The government sued two years ago, alleging that staff of the now-defunct Harvard Institute for International Development had invested in companies directly affected by advice they gave the Russian government as part of a U.S.-backed program to help Russia's transition to capitalism.
After settlement talks broke down, the Justice Department filed papers in federal court Wednesday asking U.S. District Judge Douglas Woodlock to decide the case without going to trial. Harvard lawyers also have requested a quick ruling.
The allegations focus on Andrei Shleifer, an economics professor at Harvard, and Jonathan Hay, Shleifer's former deputy at the Harvard Institute for International Development.
Federal prosecutors say the two men ignored signed agreements and basic ethics when they invested hundreds of thousands of dollars in companies affected by the advice they were giving.
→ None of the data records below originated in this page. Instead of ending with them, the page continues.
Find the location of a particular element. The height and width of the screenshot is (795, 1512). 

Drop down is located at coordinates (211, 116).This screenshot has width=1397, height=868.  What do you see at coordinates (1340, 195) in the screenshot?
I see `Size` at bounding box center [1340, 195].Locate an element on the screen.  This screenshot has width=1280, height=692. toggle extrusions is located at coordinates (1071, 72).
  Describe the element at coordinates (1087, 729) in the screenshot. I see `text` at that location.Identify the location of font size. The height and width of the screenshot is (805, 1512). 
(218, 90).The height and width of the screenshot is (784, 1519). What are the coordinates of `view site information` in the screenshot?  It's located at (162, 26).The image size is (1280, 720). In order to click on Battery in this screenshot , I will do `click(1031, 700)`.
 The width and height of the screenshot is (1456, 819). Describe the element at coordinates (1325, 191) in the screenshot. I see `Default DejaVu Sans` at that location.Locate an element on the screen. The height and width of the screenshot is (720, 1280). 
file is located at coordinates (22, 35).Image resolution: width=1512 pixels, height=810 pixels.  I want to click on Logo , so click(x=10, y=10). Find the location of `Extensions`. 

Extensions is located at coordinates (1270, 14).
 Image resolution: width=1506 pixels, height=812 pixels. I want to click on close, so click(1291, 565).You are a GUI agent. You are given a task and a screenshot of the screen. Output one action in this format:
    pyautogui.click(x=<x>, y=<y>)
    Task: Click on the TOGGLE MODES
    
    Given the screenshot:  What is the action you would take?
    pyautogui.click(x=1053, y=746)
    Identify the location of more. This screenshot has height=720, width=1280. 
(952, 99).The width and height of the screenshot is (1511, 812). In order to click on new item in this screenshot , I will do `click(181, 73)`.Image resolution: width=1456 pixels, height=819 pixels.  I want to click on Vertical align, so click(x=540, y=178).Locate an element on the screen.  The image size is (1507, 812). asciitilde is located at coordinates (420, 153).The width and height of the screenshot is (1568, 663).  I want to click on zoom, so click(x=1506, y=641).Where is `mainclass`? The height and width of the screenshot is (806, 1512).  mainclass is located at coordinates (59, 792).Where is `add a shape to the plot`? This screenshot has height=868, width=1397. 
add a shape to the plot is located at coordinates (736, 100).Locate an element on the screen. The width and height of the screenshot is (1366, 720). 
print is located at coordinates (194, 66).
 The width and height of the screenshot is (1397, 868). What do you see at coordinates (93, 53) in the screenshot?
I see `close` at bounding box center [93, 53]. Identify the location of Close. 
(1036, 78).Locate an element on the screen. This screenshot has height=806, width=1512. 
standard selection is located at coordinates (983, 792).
The Harvard institute had received $40 million in federal funds to advise Russia on privatization, capital markets and legal reform after the fall of the Soviet Union in 1991.
Lawyers for Harvard say personal investments by the institute's staff did not violate the university's agreements with the U.S. government.
Harvard spokesman Joe Wrinn said the university views the government's allegations ``as overreaching and without legal merit.''
Both Shleifer and Hay were removed from the Russia program in 1997, and the institute was disbanded in 2000.
According to court documents, Shleifer in 1994 invested about $464,000 in Russian oil companies, equities, and government securities. Hay allegedly invested $20,000 in a mutual fund that invested in Russian equities, and also wrote Shleifer a check for $66,000 for other Russian investments. Hay was dismissed by the school.